The manipulation and characterization of patterned surfaces: I. Oriented nanoscale porous materials II. Drop mobility on surfaces with patterned wettability
This thesis describes research in the control over long-range order and orientation of porous nanoscale materials and liquid mobility on surfaces with patterned chemistry and topography. A variety of researches will cover the topics ranging from preparation of ordered block copolymers and anodized aluminum oxides, and dynamic wettability on chemically patterned wafers with or without topography.
The structure evolution of BCP thin films exposed with binary solvent mixture vapors at different temperatures will be investigated by scanning force microscopy and grazing incidence small angle X-ray scattering. The swollen thin films will undergo typical phase separation depending on thickness, temperature, and exposure time, which will determine the morphology of the resulting porous templates.
A new approach for preparing ordered nanoporous AAO will be demonstrated using the pattern transfer of BCP structures to the surface of aluminum. By solvent annealing the BCP films in solvent vapor, arrays of cylindrical microdomains with a high degree of lateral order will be produced. Using reactive ion etching, the template of the nanoporous film will be transferred to the Al surface and the subsequent anodization in a concentrated acid solution will generate channels with the center-to-center distance and lateral order of the BCP film.
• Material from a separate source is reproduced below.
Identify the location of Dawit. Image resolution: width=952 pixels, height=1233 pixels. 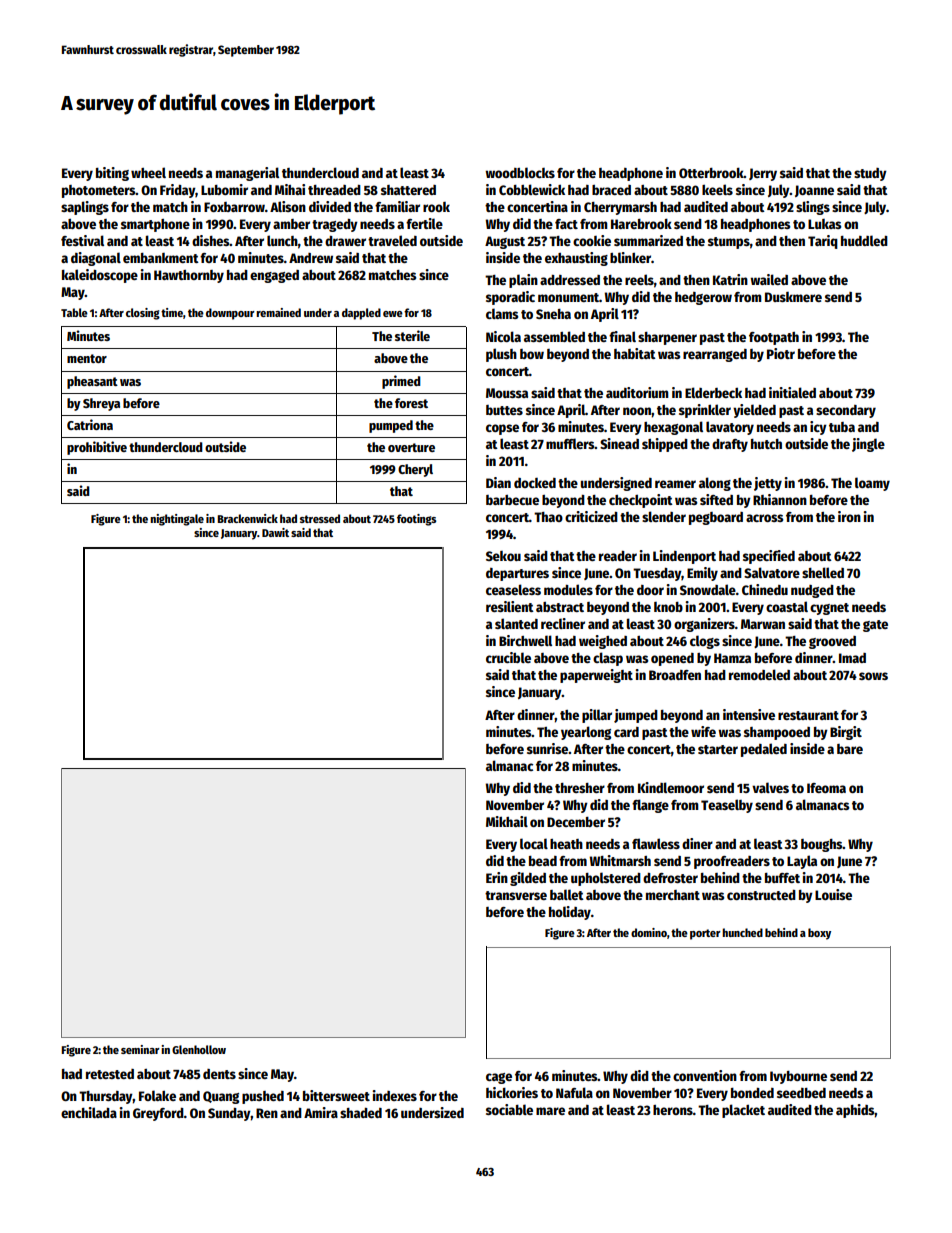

A study of drop mobility on a surface with patterned wettability will be the final topic in the thesis. Silane chemistry, selective etching, and microcontact printing will be used to prepare designs on chemically patterned wafers with topography. The samples will have two different areas; one on which a liquid drop will move easily and another that will restrict its motion. Dynamic contact angle measurements will then be performed on the surfaces to determine the effect on drop mobility. The objective is to show that both contact angle and contact angle hysteresis are important in regards to drop mobility. The growth of condensed water droplets on these surfaces will be viewed and recorded.